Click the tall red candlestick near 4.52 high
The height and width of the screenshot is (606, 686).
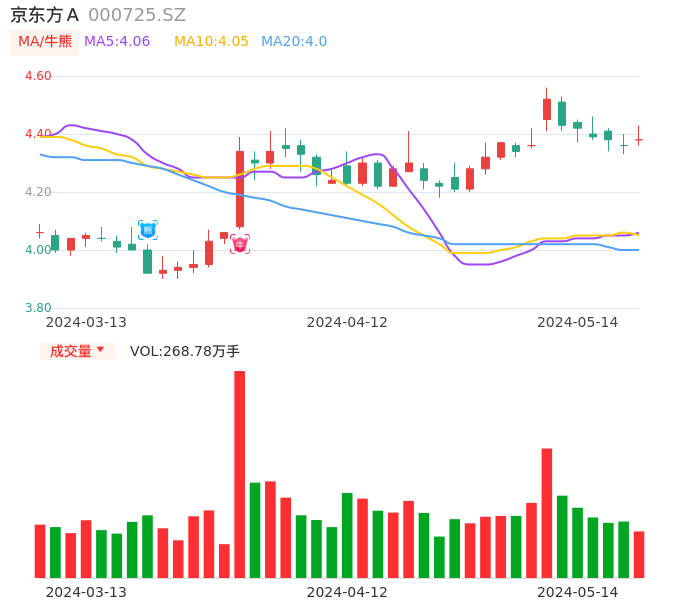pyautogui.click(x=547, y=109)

...

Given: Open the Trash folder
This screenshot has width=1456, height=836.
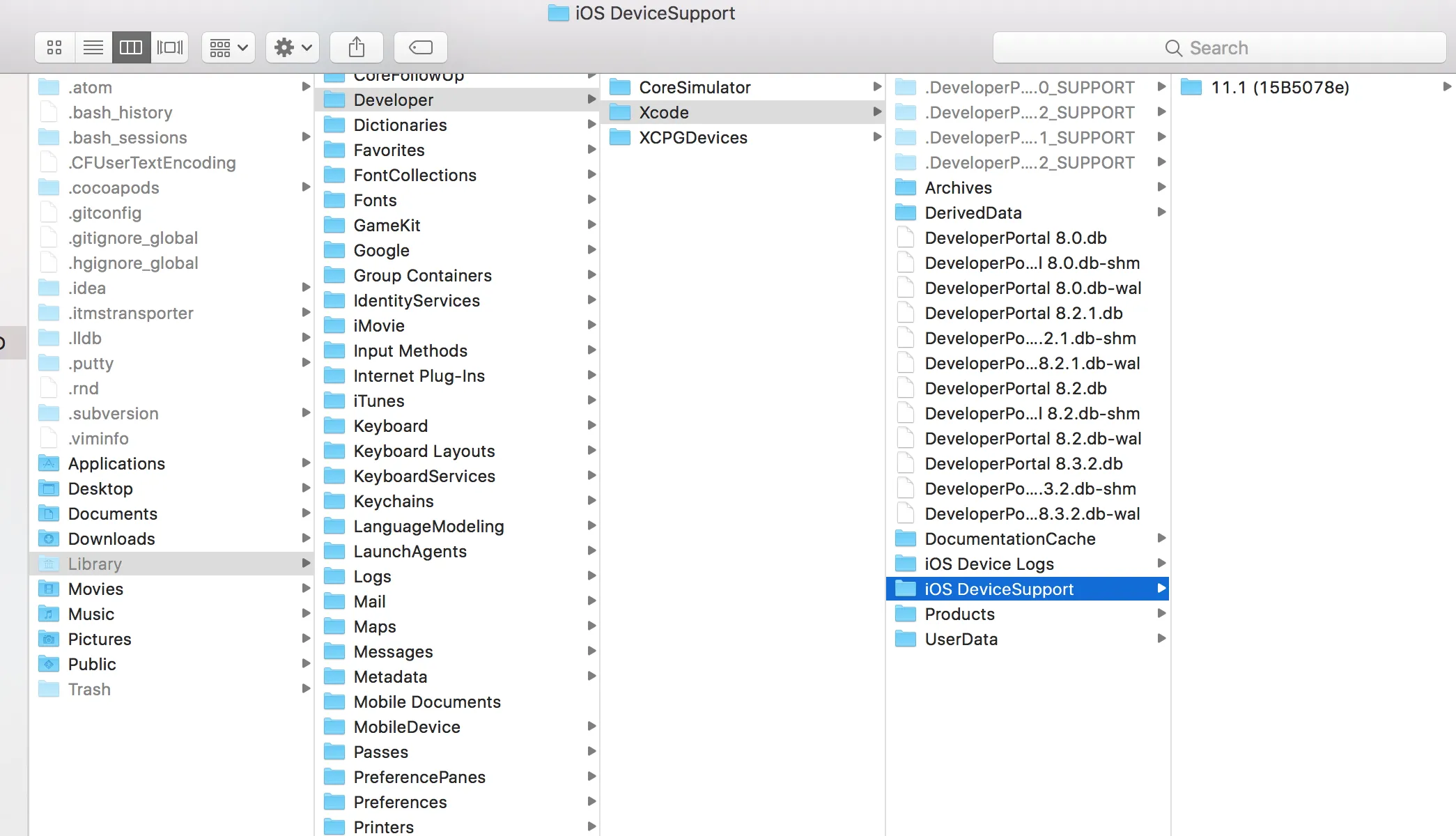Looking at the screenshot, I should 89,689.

* * *

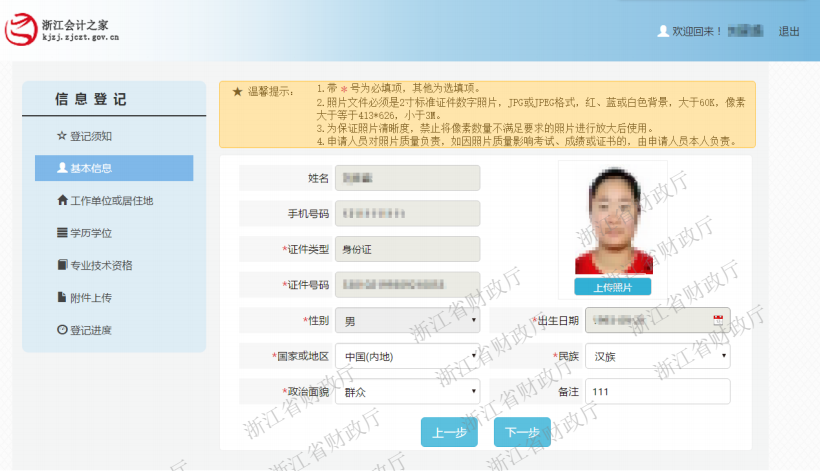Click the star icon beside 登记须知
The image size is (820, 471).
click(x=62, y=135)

EXERCISE REQUIREMENTS:
Output the listing lines starting at the one containing "Given: Open the Trash folder" and ending at the one containing "Looking at the screenshot, I should 89,689.", both included, reproducing them word for word. Omit the pictures.

SOLUTION BELOW:
Given: Open the Trash folder
This screenshot has width=1456, height=836.
Looking at the screenshot, I should 89,689.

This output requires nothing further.